Peneliti Ekonomi Indef, Ahmad Heri Firdaus, mengaku seandainya Amerika Serikat dan India ikut bergabung, maka RCEP akan menjadi blok perdagangan yang sangat besar karena pangsanya jauh lebih besar dari saat ini 30 persen penduduk dunia.

Saat ini, jelas Heri, pemerintah harus membuat strategi untuk memperkuat ekspor dengan memacu kualitas agar kompetitif dengan produk negara-negara lainnya.

Sulit Dibujuk

Sementara itu, Ekonom dari Center for Strategic for International Studies (CSIS), Fajar Hirawan, mengatakan bahwa saat ini India memang fokus pada ekonomi domestiknya, sehingga negara-negara yang tergabung dalam RCEP agak sulit untuk membujuk negara di kawasan Asia Selatan itu.

India, terang Fajar, benar-benar menghitung pasarnya kendati dia menyadari bahwa dengan bergabung ke RCEP akan mendapat banyak fasilitas atau kemudahan pasar.
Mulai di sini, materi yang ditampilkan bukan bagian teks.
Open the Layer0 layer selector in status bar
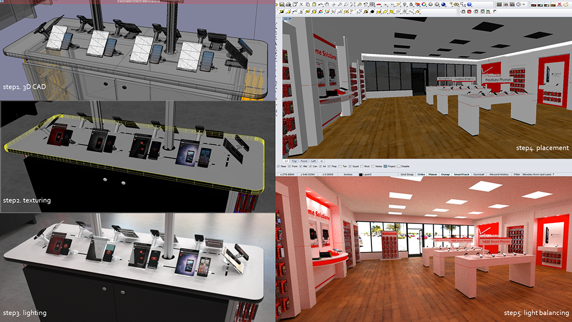Image resolution: width=572 pixels, height=322 pixels. [x=367, y=174]
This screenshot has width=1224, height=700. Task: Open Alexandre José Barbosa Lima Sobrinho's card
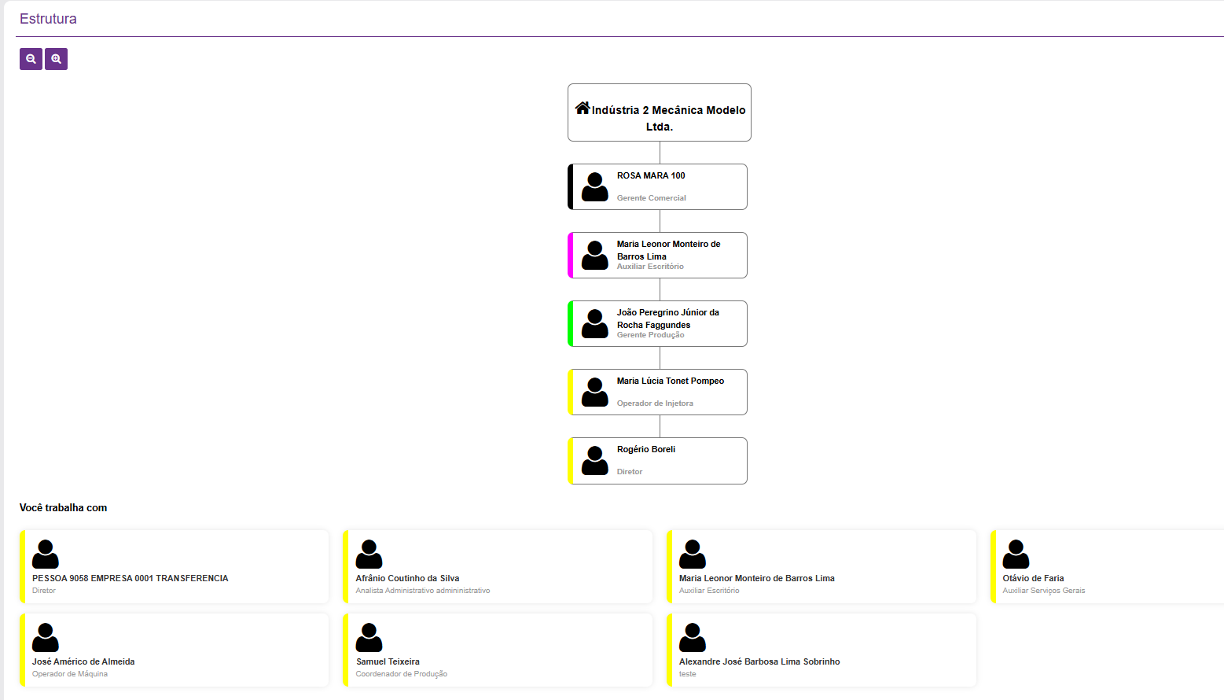click(x=822, y=650)
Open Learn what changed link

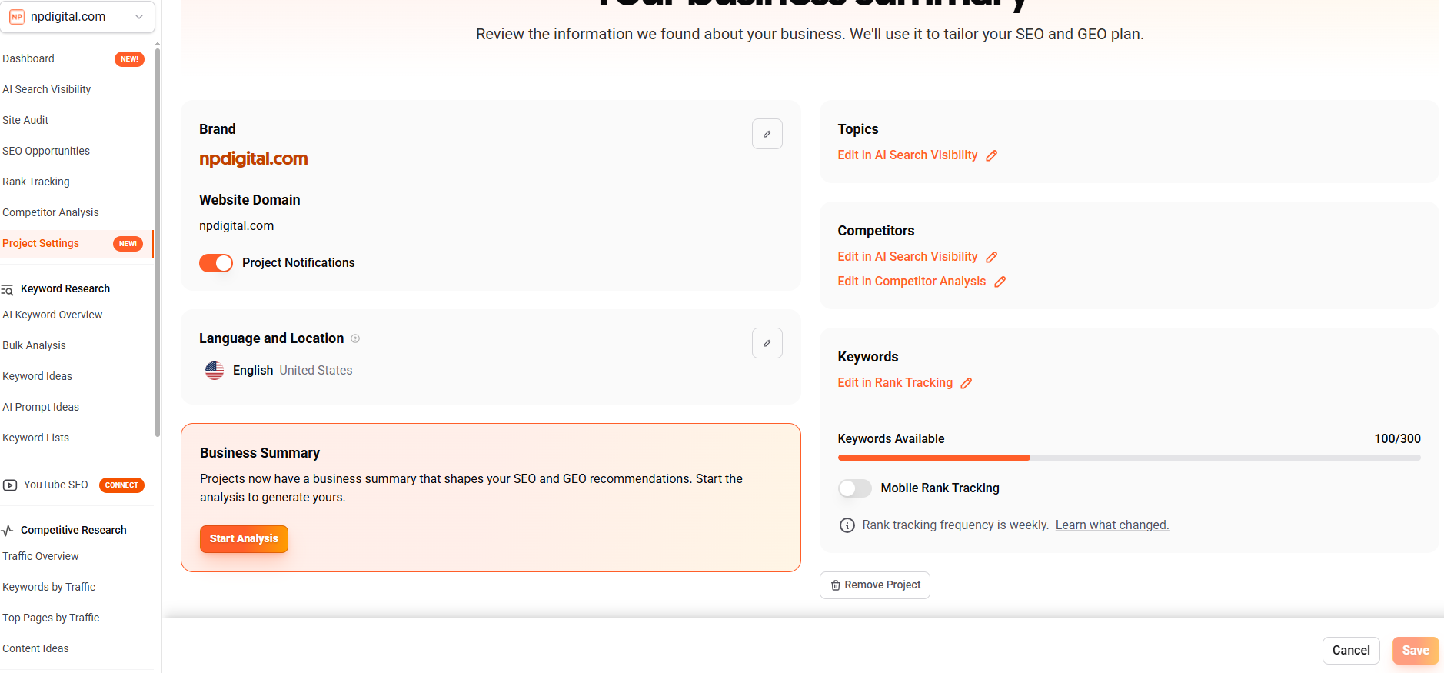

Keputusan untuk menarik diri membuat negara itu kehilangan banyak kemudahan akses pasar.

"Tetapi, dengan ditekennya kerja sama dagang ini (RCEP), setidaknya memberitahu dunia bahwa kerja sama multilateral tetap menarik di tengah menguatnya populisme seperti di AS," kata Fajar.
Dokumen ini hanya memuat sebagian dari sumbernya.